TEXT SHOWN:
· · · · · · ·

Men In Black? LA Confidential? Nil By Mouth? ... soooo last year, darling, So what's in store for cinephiles, blockbuster babes and multiplex monsters in 1998? It's back to the spangly 1970s for the first few months of next year, as the nostalgia wheel spins film-makers back to the decade that fashion forgot. First off is January's Boogie Nights (right), a sprawling glitterball of reflections on the sex industry from Paul Thomas Anderson. Starring Julianne Moore as Amber Waves, Heather Graham as Rollergirl, Don Cheadle as Buck Swope and Mark Wahlberg as Dirk Diggler, the film is epic in names alone, not to mention the unfeasibly-large prosthetic penis Wahlberg gets to don for the role of protege to porn auteur Burt Reynolds (in another nicely self-parodic turn).

While also set in the 1970s, Ang Lee's stunning latest The Ice Storm (February) offers quite a contrast. This cool but intense chamber piece explores the crisis in confidence of Nixon's America through the emotional fracturing of two families. Offering powerfully understated performances from an ensemble that includes Sigourney Weaver, Kevin Kline and Joan Allen, it's a definite must-see.

Travel back in time to a parallel Seventies in March, with Quentin Tarantino's neo-exploitation flick Jackie Brown, starring original superfly star Pam Grier alongside Samuel Jackson, Bridget Fonda and Robert De Niro. Expect big hair, big shoes and big backchat from the motor-mouthed maestro.

Finally, 1998 also sees enormously talented American indie director Todd Haynes moving away from the minimalism of Safe to embrace the excesses of 1970s glam rock in Velvet Goldmine, which stars Ewan McGregor as an lggy Pop-style rock God.

But enough of this retro-kitsch and back to the future. One of the first blockbusters of the year promises to be Paul Verhoeven's Starship Troopers, a bug-eyed and ultra-violent B-movie which essentially pits a crew of beautiful unknowns against a load of computer-generated giant insects. Sci-fi fans can also look forward to seeing Mulder and Scully finally hitting the big screen this summer in X Files: The Movie.

James Cameron's hulking Titanic washes up on the screens at the end of January, while February sees Spielberg turning serious once more with Amistad, the true story of a 1839 uprising on board a slave ship. The Coen brothers release their mistaken identity comedy The Big Lebowski, starring Jeff Bridges and John Goodman. Other releases include Woody Allen's Deconstructing Harry and Midnight in the Garden of Good and Evil, which shows an intriguing change in orientation from director Clint Eastwood, who abandons his usual lean style for a foray into Southern Gothic.

· · · · · · ·

EXTRACTED ENTRIES:
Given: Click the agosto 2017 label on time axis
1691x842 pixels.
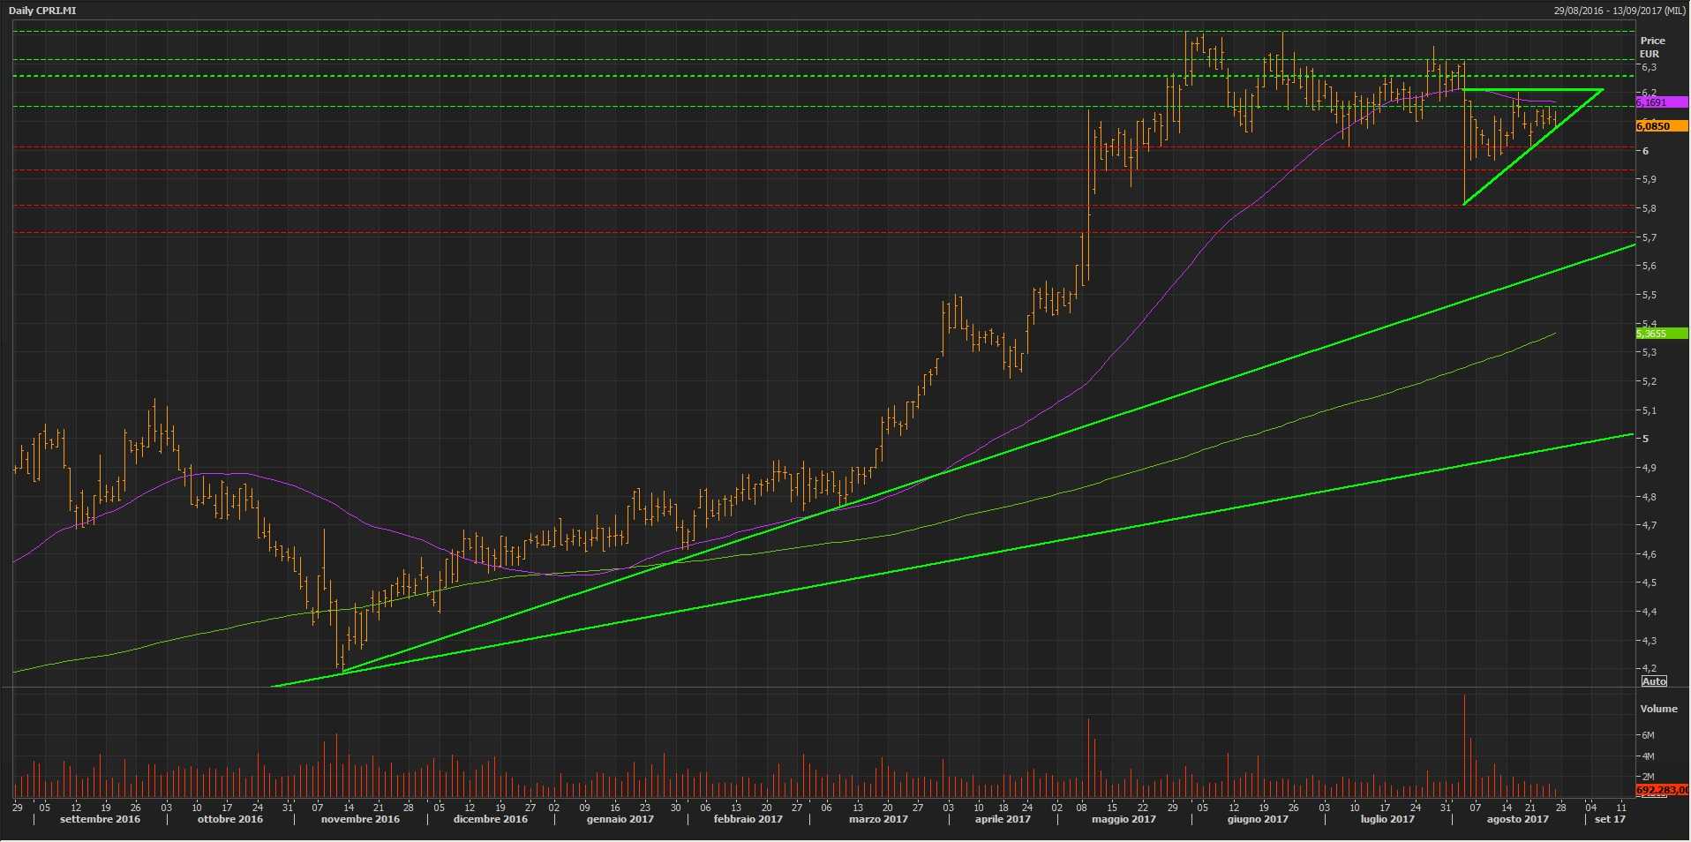Looking at the screenshot, I should (x=1517, y=819).
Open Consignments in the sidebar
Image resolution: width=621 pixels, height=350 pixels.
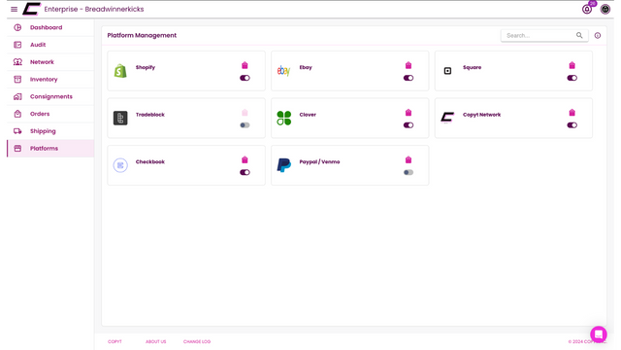click(x=50, y=96)
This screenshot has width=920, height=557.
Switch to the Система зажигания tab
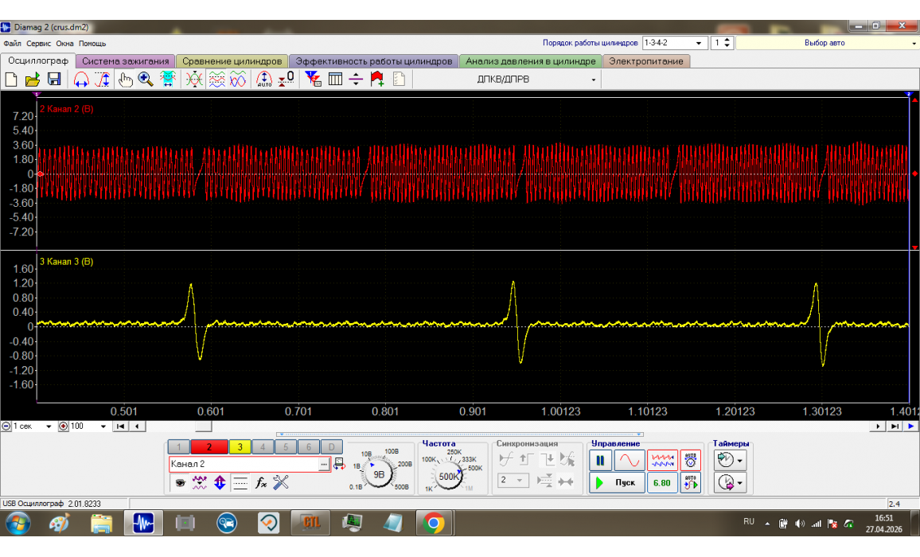(x=125, y=61)
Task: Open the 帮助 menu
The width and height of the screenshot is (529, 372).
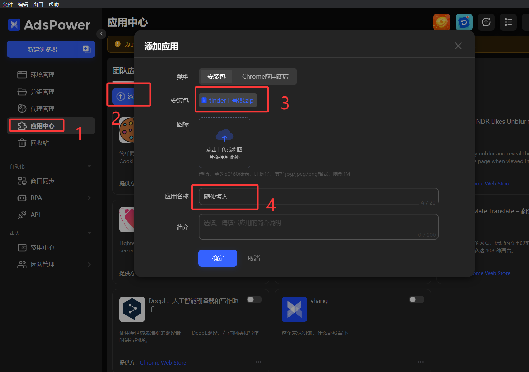Action: 53,4
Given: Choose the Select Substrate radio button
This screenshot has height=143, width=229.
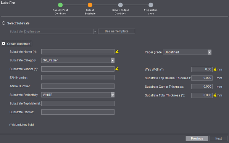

· · · · · · ·

PROBLEM TO WORK ON: List every film in the 1998 film preview above that is given a specific release month, along with that month.

RESULT FOR THIS TASK:
- Boogie Nights: January
- The Ice Storm: February
- Jackie Brown: March
- Titanic: end of January
- Amistad: February